Exercise requirements:
Begin at the line that contains "Click the blue infinity symbol icon" and reproduce it along with every line after it to the end of the listing; skip any pictures.

Exercise inputs:
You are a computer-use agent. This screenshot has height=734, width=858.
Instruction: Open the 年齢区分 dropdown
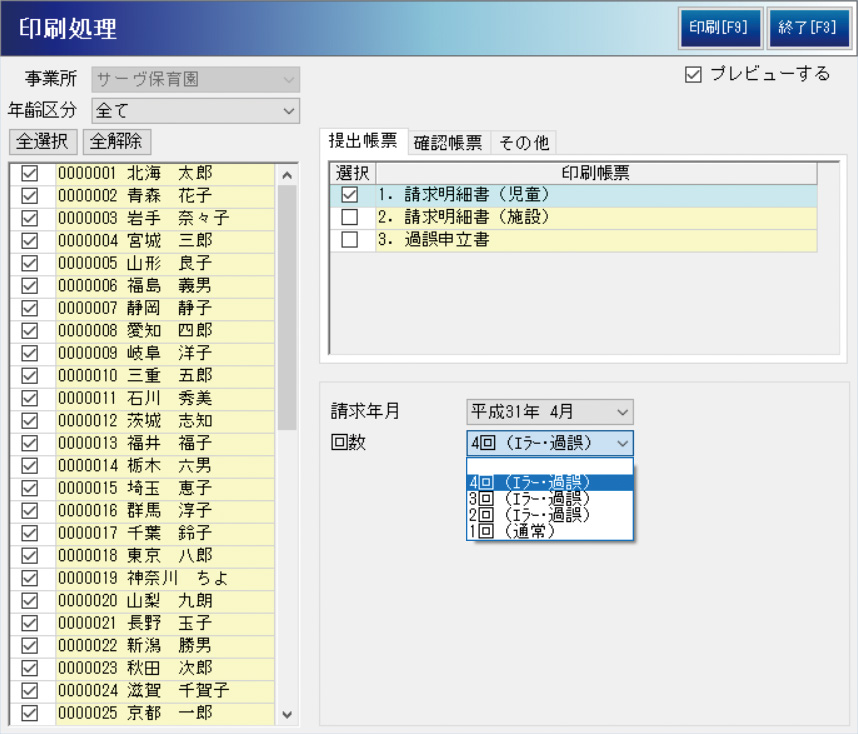pyautogui.click(x=289, y=111)

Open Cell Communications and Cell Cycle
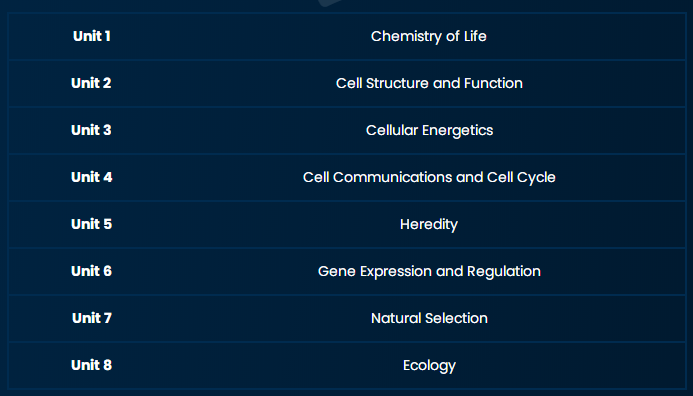[x=429, y=177]

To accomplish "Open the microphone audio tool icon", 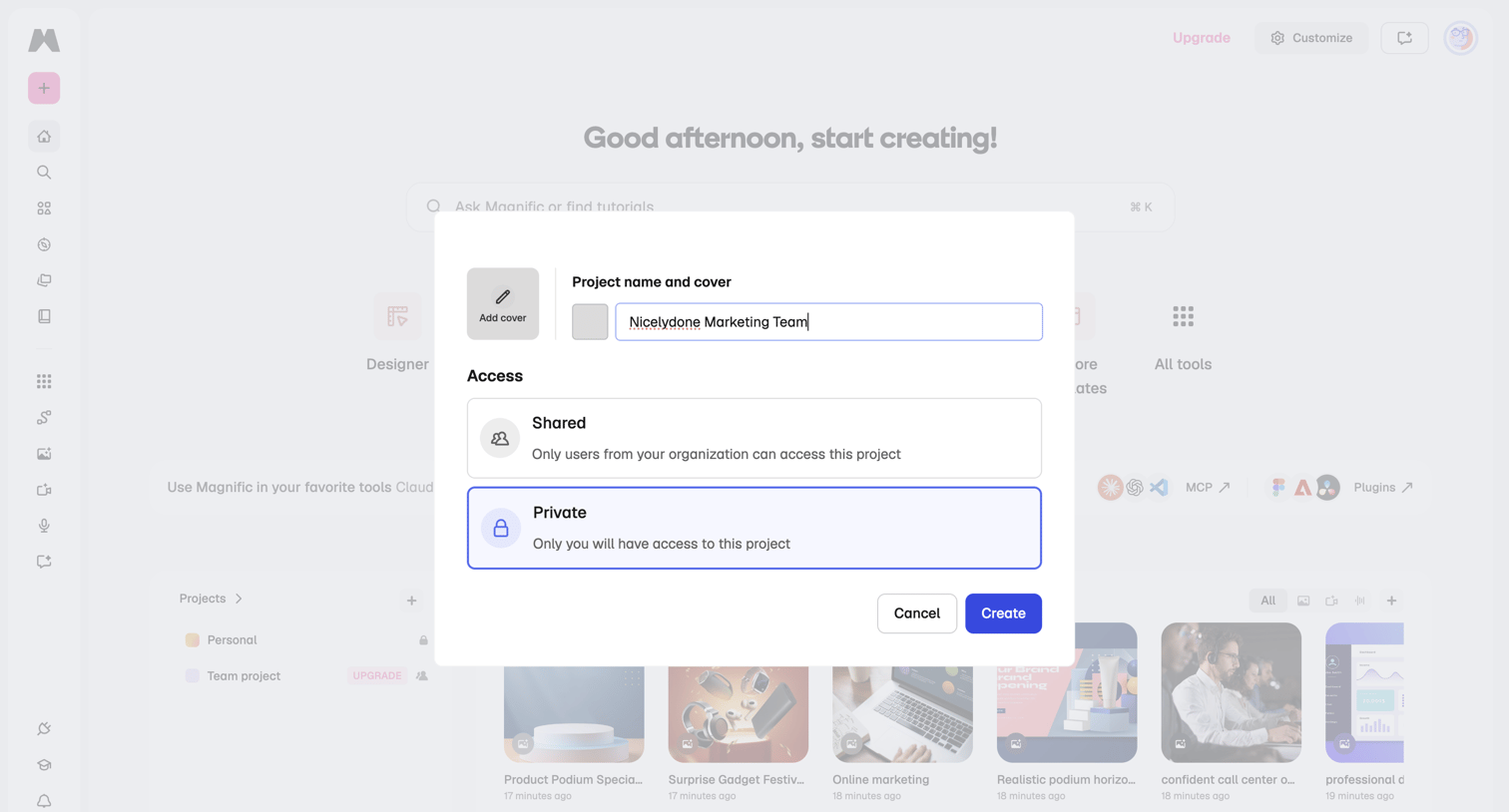I will [x=44, y=526].
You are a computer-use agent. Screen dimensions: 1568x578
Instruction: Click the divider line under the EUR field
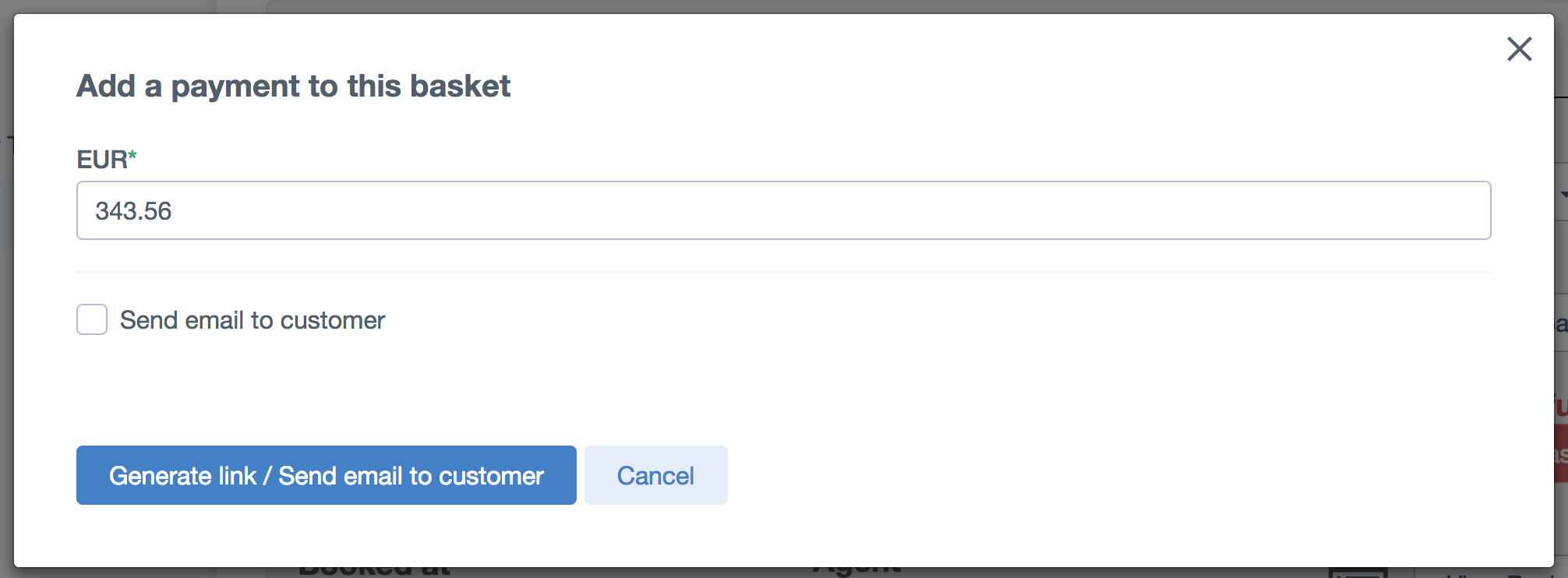[783, 272]
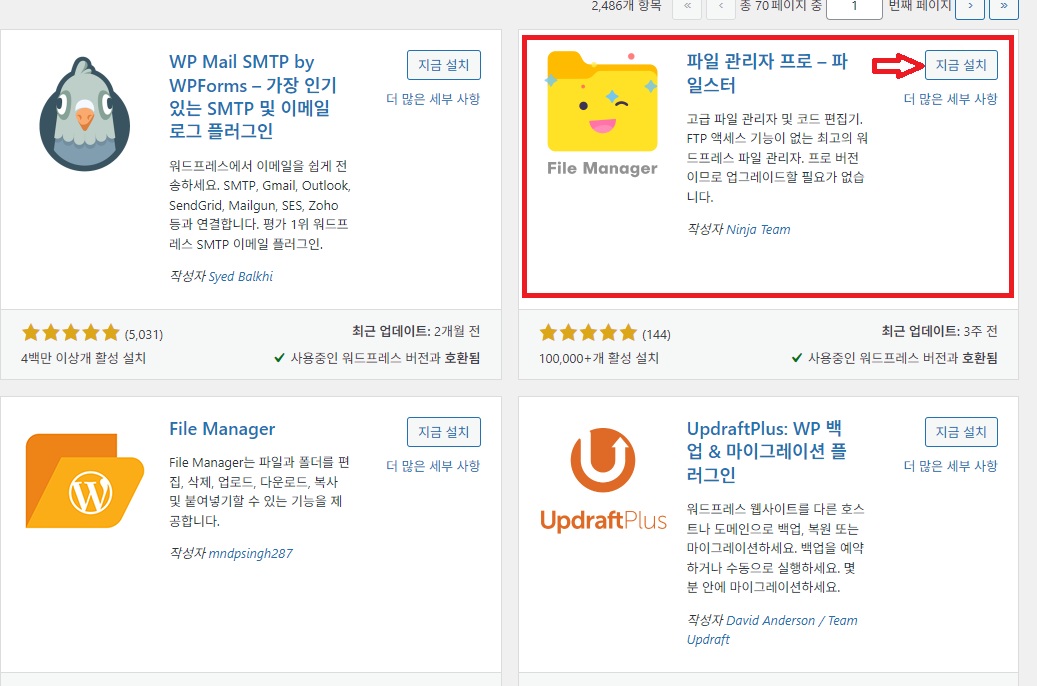Click the WP Mail SMTP pigeon logo icon
This screenshot has height=686, width=1037.
pyautogui.click(x=84, y=113)
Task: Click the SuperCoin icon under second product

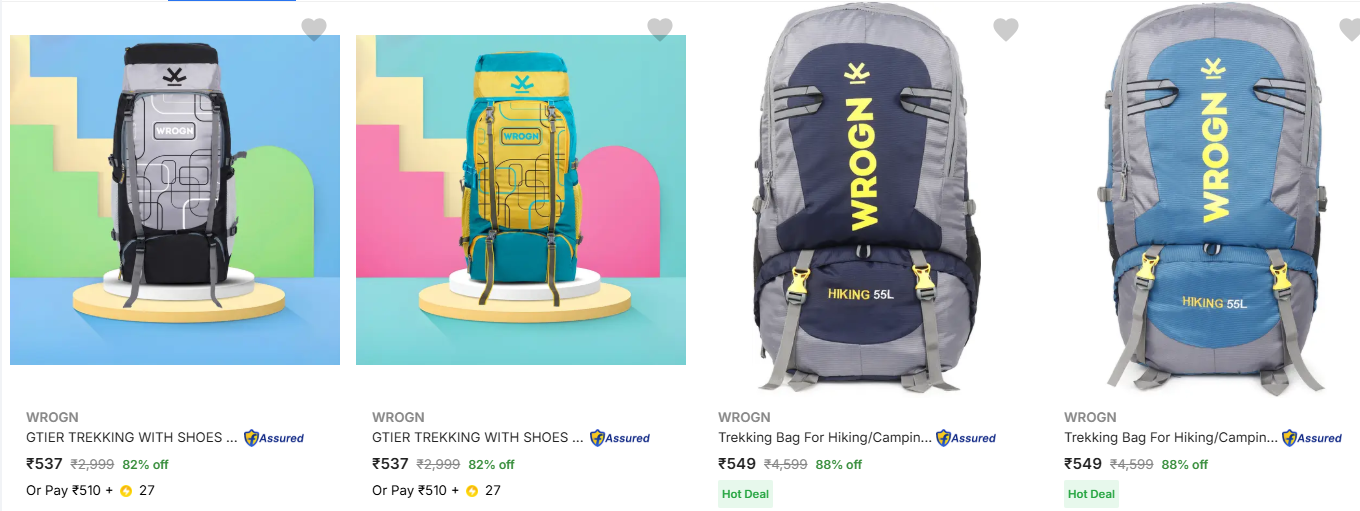Action: 472,491
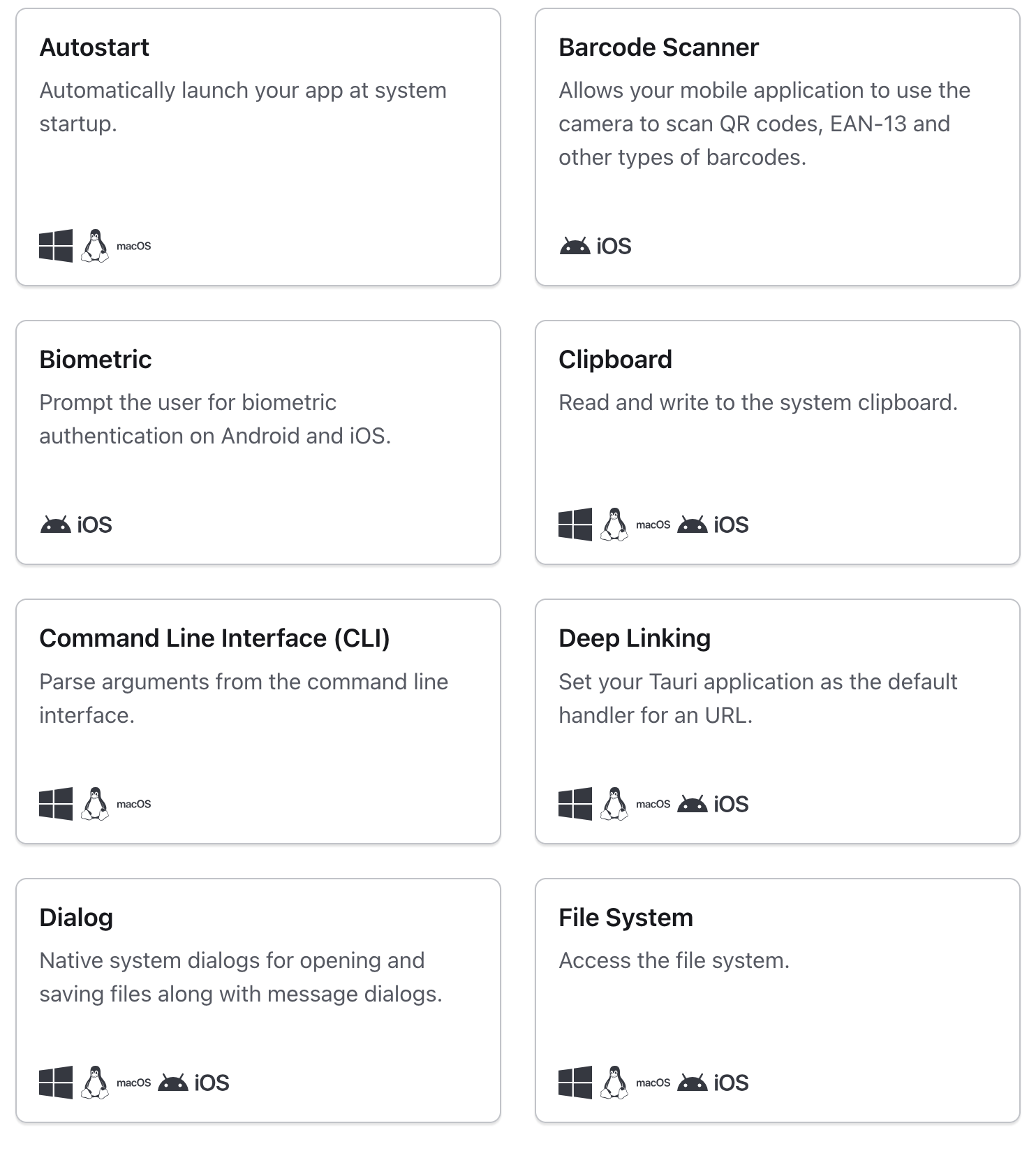The width and height of the screenshot is (1036, 1151).
Task: Click the Windows icon in the File System card
Action: (575, 1083)
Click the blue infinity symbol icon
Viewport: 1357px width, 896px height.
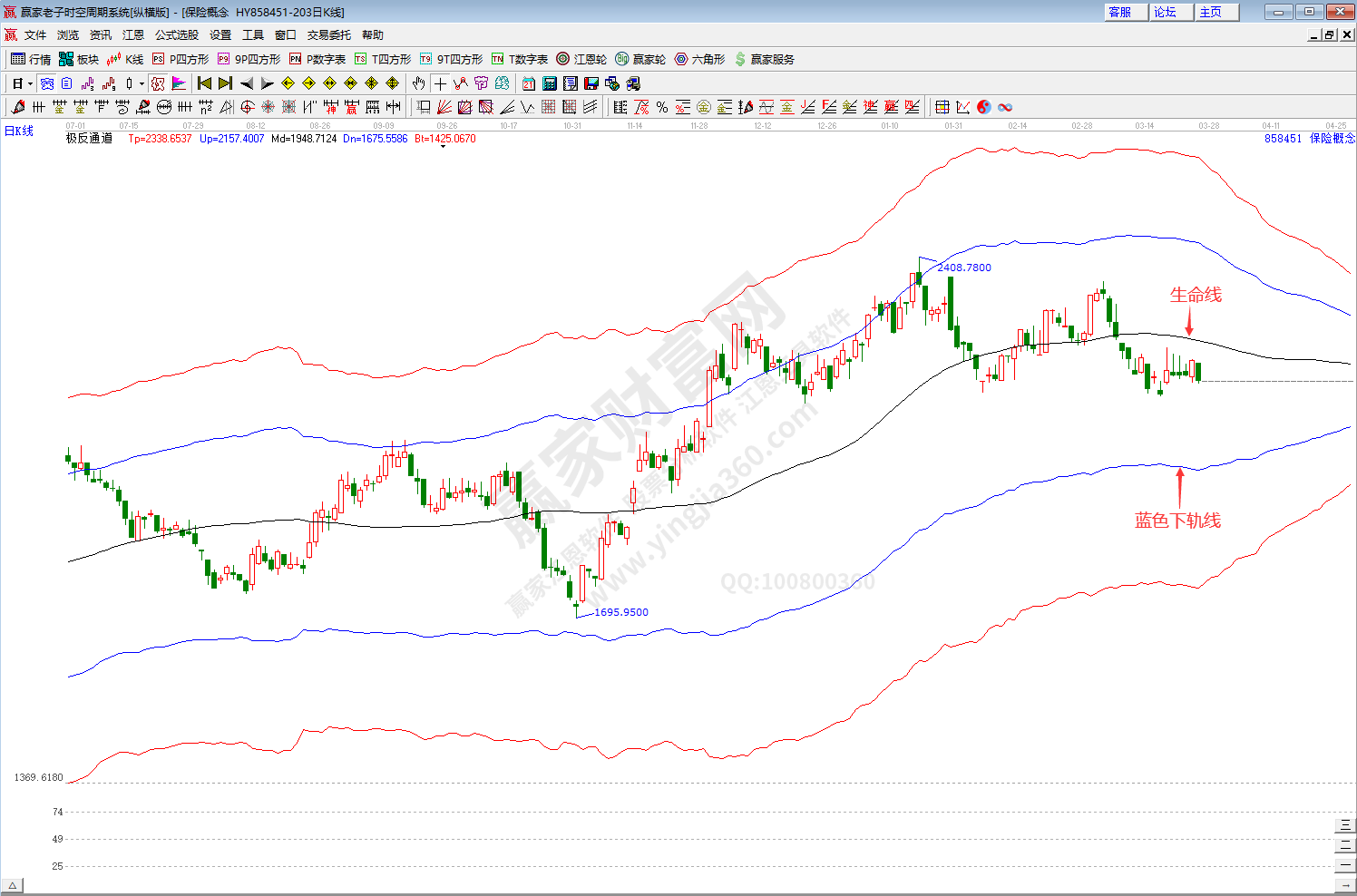[1005, 107]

Problem solution:
Click the blue infinity symbol icon
Viewport: 1357px width, 896px height.
[1005, 107]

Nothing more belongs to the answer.